Pour s’affranchir complètement, il faut arriver à penser comme Épictète. Évitons cependant certaine façon étroite de comprendre les positivismes. Mon positivisme rationaliste ne m’empêche pas de jouir des poèmes et des rêveries métaphysiques, ne m’induit pas à prendre les limites de l’affirmation scientifique pour les limites de la pensée. C’est seulement quand je dois affirmer que je fais appel à mon éducation positiviste. Son stoïcisme n’empêche pas Spinoza de goûter les faciles jouissances épicuriennes et peut-être même, quand il fume sa pipe, de dépasser en souriant leurs limites. Positivisme et stoïcisme sont les imprenables citadelles intérieures où je veux être sûr de pouvoir me réfugier aux heures dangereuses, hors desquelles je me promène librement dans le calme. Ainsi l’épicurisme, qui dans la période préparatoire est un premier degré montant vers le stoïcisme, devient ensuite le lieu ordinaire de ma vie. Mais, si je ne me fatigue pas à garder quand rien ne menace une attitude héroïque et à traîner une lourde armure, je ne l’oublie pas cependant : pour que ma vie soit, aux circonstances nécessaires, héroïque sans effort ni défaillance, il faut que, sous le discret sourire de la parole, la pensée reste toujours héroïque.

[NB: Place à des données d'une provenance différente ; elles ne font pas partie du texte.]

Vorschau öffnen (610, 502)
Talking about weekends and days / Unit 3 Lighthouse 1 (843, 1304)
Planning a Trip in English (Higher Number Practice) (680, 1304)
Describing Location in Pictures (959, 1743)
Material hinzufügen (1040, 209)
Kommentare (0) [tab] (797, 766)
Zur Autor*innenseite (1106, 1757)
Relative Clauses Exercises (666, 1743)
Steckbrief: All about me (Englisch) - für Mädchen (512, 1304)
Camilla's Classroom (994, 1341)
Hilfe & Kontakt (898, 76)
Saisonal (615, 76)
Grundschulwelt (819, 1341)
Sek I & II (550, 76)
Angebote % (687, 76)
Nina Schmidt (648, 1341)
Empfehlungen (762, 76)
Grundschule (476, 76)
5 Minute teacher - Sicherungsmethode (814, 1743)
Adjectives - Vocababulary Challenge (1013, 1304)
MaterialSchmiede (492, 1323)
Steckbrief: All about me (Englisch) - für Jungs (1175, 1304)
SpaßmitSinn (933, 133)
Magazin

L’éthique subjectiviste, éthique de la sagesse et non du devoir, éthique tout autonome qui me fait chercher en moi-même mon but et mes moyens, est une méthode d’affranchissement et de paix intérieure. Je l’aime parce qu’elle me délivre de tous les maux. Elle me libère du dehors et des servitudes. Elle m’épargne la douleur du chaos intellectuel. Elle m’arrache enfin à l’odieuse inharmonie entre ma pensée et ma vie. Elle appelle vertu mon effort pour réaliser de mieux en mieux mon harmonie personnelle ; elle appelle bonheur cette harmonie réalisée ; elle appelle joie le sentiment de chacune de mes victoires successives, le sentiment, dit Spinoza, du passage d’une perfection moins grande à une perfection plus grande.


  1. Pour reconnaître s’il veut vraiment. Le procédé est parfois commode et fait saillir la contradiction interne de certains vouloirs apparents.
  2. Voir chapitre III, pages 101 à 108, mon exposé d’ensemble sur l’épicurisme.
  3. Écrit avant ma retraite, prise fin 1921. Depuis, je multiplie davantage écritures soignées, conférences, documentations passionnées.